▶ **Try it**: Your answer should consist of the lines in the following data that contain "Expand".

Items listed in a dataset
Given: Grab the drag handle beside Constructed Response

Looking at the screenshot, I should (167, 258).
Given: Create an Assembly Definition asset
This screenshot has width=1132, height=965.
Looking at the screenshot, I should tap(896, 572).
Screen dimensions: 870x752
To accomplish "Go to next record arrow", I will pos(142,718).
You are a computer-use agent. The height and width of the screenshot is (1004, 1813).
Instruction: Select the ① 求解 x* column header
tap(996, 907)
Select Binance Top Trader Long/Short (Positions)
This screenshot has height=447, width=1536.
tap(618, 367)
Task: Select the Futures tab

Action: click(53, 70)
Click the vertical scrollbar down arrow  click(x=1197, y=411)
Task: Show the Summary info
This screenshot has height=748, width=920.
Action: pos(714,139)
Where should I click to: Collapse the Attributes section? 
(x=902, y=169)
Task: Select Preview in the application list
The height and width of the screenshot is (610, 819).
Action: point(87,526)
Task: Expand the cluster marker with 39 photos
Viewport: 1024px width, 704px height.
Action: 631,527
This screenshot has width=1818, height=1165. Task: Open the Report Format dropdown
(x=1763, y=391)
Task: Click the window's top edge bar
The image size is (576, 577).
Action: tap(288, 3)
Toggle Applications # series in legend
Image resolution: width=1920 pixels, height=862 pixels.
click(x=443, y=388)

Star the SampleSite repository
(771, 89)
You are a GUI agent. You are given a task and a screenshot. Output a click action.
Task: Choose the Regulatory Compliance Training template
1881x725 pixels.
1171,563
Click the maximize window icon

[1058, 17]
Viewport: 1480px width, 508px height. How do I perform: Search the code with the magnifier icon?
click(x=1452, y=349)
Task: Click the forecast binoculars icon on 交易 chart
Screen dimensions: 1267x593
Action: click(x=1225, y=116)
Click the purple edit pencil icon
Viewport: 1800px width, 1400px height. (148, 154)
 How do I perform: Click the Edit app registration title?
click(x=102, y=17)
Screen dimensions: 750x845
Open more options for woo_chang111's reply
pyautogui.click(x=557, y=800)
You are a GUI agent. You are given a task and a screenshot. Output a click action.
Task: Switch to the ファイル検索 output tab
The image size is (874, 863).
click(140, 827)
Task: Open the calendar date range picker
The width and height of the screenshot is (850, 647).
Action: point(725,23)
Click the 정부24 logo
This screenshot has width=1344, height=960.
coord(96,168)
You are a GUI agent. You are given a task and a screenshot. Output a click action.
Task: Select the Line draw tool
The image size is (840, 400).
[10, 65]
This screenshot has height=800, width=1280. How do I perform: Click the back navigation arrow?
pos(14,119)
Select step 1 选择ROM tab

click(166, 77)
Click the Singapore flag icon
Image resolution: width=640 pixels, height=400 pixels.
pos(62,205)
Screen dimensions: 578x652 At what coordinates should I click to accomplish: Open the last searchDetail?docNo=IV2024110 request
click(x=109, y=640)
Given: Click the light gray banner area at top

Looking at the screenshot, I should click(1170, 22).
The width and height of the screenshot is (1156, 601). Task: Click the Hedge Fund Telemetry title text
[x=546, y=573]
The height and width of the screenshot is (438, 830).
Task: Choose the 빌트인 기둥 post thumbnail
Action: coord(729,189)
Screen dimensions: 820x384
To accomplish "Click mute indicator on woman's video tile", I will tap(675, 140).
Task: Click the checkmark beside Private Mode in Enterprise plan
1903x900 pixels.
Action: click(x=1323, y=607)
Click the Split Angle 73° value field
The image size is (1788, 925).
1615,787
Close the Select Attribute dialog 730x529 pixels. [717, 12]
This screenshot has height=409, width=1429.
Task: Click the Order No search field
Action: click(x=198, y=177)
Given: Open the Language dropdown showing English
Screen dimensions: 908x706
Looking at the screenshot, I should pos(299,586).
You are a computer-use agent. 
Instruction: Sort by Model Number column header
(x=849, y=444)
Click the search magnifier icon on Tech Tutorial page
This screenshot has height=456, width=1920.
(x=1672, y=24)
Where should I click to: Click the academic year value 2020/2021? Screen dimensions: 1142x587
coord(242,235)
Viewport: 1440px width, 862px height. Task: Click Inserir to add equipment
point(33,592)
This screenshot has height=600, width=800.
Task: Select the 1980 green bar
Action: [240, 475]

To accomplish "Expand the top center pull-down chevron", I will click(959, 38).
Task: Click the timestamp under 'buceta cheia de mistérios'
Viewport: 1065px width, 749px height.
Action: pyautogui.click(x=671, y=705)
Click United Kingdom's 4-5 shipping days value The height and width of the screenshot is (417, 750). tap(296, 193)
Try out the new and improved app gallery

▶ **Answer to the problem**:
Task: Expand the cluster marker with 39 photos
To accomplish "Expand the top center pull-down chevron", I will click(959, 38).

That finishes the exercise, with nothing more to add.